** Start of DATA LISTING **

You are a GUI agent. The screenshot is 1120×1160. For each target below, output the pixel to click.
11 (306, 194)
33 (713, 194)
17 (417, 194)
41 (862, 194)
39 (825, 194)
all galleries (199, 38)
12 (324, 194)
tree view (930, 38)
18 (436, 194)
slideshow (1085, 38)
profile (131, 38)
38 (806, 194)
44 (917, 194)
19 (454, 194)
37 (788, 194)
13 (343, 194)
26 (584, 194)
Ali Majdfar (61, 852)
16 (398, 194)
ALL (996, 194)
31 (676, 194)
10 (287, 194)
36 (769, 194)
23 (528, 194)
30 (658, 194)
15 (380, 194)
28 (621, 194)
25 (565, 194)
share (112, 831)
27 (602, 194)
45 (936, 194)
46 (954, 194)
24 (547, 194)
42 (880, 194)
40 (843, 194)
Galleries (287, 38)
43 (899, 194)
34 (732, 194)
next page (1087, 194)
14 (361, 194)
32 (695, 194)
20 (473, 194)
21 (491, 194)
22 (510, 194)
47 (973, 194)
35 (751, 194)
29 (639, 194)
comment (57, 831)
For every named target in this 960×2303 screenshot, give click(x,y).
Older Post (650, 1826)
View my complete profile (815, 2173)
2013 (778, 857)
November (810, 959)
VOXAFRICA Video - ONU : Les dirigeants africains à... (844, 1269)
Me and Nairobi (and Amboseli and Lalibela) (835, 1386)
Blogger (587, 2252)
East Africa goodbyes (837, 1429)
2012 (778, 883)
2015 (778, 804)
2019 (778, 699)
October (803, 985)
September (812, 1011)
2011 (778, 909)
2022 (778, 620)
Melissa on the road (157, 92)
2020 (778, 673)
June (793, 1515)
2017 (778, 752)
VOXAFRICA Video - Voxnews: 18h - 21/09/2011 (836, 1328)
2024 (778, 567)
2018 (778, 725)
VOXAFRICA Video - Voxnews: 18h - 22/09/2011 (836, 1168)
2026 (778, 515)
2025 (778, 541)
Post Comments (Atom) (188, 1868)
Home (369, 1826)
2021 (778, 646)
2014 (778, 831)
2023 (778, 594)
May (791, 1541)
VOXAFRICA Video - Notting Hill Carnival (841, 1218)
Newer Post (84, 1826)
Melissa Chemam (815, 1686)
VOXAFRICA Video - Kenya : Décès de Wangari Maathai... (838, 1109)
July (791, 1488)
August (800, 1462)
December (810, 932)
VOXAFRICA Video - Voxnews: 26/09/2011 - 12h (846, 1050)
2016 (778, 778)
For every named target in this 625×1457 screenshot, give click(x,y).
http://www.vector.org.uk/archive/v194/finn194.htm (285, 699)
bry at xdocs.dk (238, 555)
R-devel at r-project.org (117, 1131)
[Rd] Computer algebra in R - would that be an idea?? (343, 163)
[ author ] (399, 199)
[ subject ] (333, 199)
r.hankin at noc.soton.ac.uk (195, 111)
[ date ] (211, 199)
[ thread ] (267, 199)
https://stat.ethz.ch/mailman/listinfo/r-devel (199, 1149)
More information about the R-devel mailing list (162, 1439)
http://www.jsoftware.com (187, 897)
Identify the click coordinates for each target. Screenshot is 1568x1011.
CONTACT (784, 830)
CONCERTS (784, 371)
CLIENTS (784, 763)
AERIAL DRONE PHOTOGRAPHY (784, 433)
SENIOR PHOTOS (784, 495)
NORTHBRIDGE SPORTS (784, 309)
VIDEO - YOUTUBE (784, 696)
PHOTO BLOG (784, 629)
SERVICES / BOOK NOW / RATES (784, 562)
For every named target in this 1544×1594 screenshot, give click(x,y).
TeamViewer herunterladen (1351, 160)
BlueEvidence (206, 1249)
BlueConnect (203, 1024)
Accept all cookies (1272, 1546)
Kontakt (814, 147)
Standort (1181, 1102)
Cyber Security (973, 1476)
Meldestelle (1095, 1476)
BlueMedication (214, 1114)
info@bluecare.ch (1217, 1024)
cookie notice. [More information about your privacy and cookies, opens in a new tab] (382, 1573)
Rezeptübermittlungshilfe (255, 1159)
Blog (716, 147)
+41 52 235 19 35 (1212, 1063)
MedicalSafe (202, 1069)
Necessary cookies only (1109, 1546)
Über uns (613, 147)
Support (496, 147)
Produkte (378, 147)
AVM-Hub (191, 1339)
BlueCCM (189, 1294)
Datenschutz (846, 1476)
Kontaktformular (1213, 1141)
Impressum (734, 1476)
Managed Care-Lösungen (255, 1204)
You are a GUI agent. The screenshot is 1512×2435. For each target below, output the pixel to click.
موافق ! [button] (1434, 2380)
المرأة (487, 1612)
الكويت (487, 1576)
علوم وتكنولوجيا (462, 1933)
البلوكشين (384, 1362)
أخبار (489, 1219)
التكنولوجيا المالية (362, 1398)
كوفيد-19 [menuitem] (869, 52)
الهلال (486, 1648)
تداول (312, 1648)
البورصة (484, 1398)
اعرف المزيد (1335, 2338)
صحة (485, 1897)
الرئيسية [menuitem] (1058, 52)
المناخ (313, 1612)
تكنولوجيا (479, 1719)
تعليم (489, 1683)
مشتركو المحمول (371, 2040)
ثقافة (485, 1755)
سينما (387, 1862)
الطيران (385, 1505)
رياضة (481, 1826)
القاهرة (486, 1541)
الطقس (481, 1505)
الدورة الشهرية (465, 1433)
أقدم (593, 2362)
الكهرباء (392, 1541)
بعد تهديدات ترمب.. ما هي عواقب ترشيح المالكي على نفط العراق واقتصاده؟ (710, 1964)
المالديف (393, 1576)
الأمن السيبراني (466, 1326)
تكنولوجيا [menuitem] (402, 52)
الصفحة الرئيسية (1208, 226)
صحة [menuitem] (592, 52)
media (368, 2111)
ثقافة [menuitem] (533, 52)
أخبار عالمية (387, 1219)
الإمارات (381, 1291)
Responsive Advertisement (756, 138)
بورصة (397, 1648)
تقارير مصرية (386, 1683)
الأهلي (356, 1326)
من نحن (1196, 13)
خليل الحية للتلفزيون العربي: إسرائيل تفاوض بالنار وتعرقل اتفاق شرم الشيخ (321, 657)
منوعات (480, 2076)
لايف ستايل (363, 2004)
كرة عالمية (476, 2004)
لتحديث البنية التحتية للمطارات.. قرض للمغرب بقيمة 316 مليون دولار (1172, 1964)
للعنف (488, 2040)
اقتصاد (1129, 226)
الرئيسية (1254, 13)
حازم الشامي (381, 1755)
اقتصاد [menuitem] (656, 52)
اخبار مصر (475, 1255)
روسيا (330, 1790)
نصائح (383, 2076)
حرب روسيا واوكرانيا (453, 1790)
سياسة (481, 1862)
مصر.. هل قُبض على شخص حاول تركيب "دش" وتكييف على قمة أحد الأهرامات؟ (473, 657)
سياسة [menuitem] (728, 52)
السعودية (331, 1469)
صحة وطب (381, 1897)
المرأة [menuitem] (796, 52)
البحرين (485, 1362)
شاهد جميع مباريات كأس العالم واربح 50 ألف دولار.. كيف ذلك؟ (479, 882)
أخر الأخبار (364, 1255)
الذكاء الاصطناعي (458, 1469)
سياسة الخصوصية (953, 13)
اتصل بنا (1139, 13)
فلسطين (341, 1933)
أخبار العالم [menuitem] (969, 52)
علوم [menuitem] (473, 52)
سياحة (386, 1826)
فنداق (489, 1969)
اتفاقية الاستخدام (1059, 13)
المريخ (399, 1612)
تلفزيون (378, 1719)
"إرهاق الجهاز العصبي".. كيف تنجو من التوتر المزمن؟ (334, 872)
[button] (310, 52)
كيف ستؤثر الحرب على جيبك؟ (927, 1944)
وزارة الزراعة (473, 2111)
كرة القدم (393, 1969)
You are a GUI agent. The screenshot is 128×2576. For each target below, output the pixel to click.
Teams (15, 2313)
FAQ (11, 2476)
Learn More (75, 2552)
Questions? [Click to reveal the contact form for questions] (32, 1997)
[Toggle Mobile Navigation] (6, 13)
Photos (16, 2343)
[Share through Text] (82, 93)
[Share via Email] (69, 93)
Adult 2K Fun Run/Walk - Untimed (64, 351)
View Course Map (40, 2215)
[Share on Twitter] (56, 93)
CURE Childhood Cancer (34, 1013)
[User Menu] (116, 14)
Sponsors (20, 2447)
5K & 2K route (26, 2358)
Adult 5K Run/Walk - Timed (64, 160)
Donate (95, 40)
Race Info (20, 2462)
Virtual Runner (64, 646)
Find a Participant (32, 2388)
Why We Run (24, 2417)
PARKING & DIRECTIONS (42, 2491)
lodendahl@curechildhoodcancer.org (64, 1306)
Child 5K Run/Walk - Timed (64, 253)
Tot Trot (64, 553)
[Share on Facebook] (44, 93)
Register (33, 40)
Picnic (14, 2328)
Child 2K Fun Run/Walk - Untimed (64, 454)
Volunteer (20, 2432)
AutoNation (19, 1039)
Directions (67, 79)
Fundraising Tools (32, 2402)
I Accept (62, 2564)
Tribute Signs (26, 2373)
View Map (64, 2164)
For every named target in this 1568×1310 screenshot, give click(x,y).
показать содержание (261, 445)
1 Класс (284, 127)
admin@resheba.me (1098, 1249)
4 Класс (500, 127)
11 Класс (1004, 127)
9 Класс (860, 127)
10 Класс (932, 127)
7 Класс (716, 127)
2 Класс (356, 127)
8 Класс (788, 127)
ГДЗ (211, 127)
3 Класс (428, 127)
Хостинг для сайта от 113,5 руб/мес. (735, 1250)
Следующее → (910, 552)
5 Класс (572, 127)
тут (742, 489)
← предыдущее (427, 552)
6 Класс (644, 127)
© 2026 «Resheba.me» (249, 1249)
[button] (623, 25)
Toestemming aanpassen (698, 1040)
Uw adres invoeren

** End of DATA LISTING **

_PROBLEM_
Reproduce, without any changes, the lines of the records from the one containing "PHOTO BLOG (784, 629)" through the one containing "البورصة (484, 1398)", including both of those lines.

_SOLUTION FOR THIS PROBLEM_
PHOTO BLOG (784, 629)
SERVICES / BOOK NOW / RATES (784, 562)
For every named target in this 1544×1594 screenshot, give click(x,y).
TeamViewer herunterladen (1351, 160)
BlueEvidence (206, 1249)
BlueConnect (203, 1024)
Accept all cookies (1272, 1546)
Kontakt (814, 147)
Standort (1181, 1102)
Cyber Security (973, 1476)
Meldestelle (1095, 1476)
BlueMedication (214, 1114)
info@bluecare.ch (1217, 1024)
cookie notice. [More information about your privacy and cookies, opens in a new tab] (382, 1573)
Rezeptübermittlungshilfe (255, 1159)
Blog (716, 147)
+41 52 235 19 35 (1212, 1063)
MedicalSafe (202, 1069)
Necessary cookies only (1109, 1546)
Über uns (613, 147)
Support (496, 147)
Produkte (378, 147)
AVM-Hub (191, 1339)
BlueCCM (189, 1294)
Datenschutz (846, 1476)
Kontaktformular (1213, 1141)
Impressum (734, 1476)
Managed Care-Lösungen (255, 1204)
You are a GUI agent. The screenshot is 1512×2435. For each target below, output the pixel to click.
موافق ! [button] (1434, 2380)
المرأة (487, 1612)
الكويت (487, 1576)
علوم وتكنولوجيا (462, 1933)
البلوكشين (384, 1362)
أخبار (489, 1219)
التكنولوجيا المالية (362, 1398)
كوفيد-19 [menuitem] (869, 52)
الهلال (486, 1648)
تداول (312, 1648)
البورصة (484, 1398)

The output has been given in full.